In his post, ‘Milestone or missed opportunity? The ECtHR Grand Chamber judgment in Fedotova v. Russia on the legal recognition of same-sex couples’, Giulio Fedele analyses the court’s ruling that Russia violated Art. 8 ECHR since it failed to justify the absence of means of legal recognition available for same-sex couples on grounds of public interest. Fedele argues that all in all, the judgment presents the positive aspect that the Grand Chamber confirmed and consolidated its case law on legal recognition of same-sex couples, affirming the existence of a general positive obligation that is de facto binding for every State that does not currently provide for neither equal marriage nor civil unions. Nevertheless, the author concludes that even though the approach taken by the Court was very well-balanced and careful, one might maintain that Fedotova represents a missed opportunity.

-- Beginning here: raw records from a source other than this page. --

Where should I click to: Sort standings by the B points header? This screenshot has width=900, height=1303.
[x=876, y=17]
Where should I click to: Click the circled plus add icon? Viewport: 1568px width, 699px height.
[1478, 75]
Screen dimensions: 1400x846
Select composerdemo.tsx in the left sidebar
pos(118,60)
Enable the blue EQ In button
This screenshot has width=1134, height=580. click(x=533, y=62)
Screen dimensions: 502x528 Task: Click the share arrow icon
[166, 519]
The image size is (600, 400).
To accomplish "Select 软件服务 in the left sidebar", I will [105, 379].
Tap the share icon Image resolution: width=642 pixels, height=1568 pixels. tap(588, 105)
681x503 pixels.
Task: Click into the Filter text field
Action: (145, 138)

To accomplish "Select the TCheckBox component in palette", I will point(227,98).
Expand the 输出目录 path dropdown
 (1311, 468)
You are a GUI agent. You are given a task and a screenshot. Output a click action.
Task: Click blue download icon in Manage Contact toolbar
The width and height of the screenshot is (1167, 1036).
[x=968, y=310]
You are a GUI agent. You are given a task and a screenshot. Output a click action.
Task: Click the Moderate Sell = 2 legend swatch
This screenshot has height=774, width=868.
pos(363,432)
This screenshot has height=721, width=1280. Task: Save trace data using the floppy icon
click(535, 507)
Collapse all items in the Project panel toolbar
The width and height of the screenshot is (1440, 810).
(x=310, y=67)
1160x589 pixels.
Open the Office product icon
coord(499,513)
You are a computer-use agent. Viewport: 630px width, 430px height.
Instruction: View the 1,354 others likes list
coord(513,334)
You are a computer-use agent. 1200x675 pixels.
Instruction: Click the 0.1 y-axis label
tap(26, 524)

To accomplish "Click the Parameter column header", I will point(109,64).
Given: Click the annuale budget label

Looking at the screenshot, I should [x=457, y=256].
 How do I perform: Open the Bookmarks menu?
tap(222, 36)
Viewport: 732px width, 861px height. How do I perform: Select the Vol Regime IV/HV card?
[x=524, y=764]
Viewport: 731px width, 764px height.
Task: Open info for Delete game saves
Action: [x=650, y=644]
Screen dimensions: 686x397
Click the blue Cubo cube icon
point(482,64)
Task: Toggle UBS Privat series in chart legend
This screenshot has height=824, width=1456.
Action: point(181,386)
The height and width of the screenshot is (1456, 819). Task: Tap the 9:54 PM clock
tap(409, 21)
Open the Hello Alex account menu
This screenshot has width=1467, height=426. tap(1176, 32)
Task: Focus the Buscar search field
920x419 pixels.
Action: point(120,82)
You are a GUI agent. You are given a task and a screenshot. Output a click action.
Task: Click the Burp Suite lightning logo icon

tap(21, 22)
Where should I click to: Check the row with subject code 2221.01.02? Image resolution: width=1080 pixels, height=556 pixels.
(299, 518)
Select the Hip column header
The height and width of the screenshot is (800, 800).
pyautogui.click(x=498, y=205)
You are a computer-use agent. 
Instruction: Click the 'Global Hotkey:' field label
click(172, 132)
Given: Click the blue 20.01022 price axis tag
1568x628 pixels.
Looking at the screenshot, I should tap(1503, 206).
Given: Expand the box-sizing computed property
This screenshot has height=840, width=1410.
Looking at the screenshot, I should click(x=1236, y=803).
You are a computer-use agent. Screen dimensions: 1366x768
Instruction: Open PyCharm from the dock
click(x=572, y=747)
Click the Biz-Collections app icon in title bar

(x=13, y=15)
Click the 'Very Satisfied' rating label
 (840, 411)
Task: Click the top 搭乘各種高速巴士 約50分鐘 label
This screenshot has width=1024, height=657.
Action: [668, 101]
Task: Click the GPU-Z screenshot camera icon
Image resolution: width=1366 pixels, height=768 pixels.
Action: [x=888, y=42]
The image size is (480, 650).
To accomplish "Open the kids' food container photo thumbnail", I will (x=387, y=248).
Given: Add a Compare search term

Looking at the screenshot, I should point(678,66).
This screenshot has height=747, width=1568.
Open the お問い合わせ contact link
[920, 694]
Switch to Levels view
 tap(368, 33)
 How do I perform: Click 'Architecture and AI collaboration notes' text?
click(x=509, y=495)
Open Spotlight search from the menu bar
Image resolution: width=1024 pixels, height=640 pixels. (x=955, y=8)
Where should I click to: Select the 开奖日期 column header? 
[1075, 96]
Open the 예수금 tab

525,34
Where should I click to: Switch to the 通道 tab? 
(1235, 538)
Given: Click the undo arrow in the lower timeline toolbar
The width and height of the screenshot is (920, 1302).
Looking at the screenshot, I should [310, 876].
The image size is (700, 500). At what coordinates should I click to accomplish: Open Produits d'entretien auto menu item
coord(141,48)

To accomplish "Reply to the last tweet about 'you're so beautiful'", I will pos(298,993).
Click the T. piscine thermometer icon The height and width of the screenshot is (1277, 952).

Julie Ringelheim analyzes the European Court of Human Rights’ recent judgments in Basu v. Germany and Muhammad v. Spain on racial profiling in identity checks. For the first time, the ECtHR was confronted with alleged racial profiling in police identity checks. Ringelheim finds these decisions disappointing for three reasons: first, the Court’s review of the effectiveness of the investigation in Muhammad appears too superficial; second, in both judgments, the Court refrains from examining the legal framework regulating police activities; and third, it disregards the special difficulties involving in proving discrimination in identity checks.

Other posts

In his post, ‘Vessel-Source Marine Pollution and the Non-Suspension of Coastal State or Port State Proceedings: Pinpointing Flag States of Repeat Disregard in Article 228 of UNCLOS?’, Arron N. Honniball explores the question of assessing and establishing a flag state of repeat disregard. Honniball concludes that:

‘Exceptions to the primacy of flag State jurisdiction are strictly construed. Article 228 of UNCLOS preserves this primacy through a right of pre-emption against defined foreign State proceedings (Articles 218 and 220) – equally motivating flag States to address violations within six months of said foreign proceedings so as to preserve their primacy. Scepticism in applying the Article 228 exceptions would dissipate with guidance and multilateral tools of common and objective application. However, to date, the rare practice on repeat disregard focuses on opaque executive decisions at the unilateral level (France) or sidestepping Article 228 altogether. Anticipated multilateral tools that might lend weight to a repeat disregard test have significantly developed, but as yet are insufficiently specific or public to demonstrate a proof of concept in the shared application of Article 228. Perhaps revisiting Article 228 as part of 2023’s focus on marine pollution is in order.’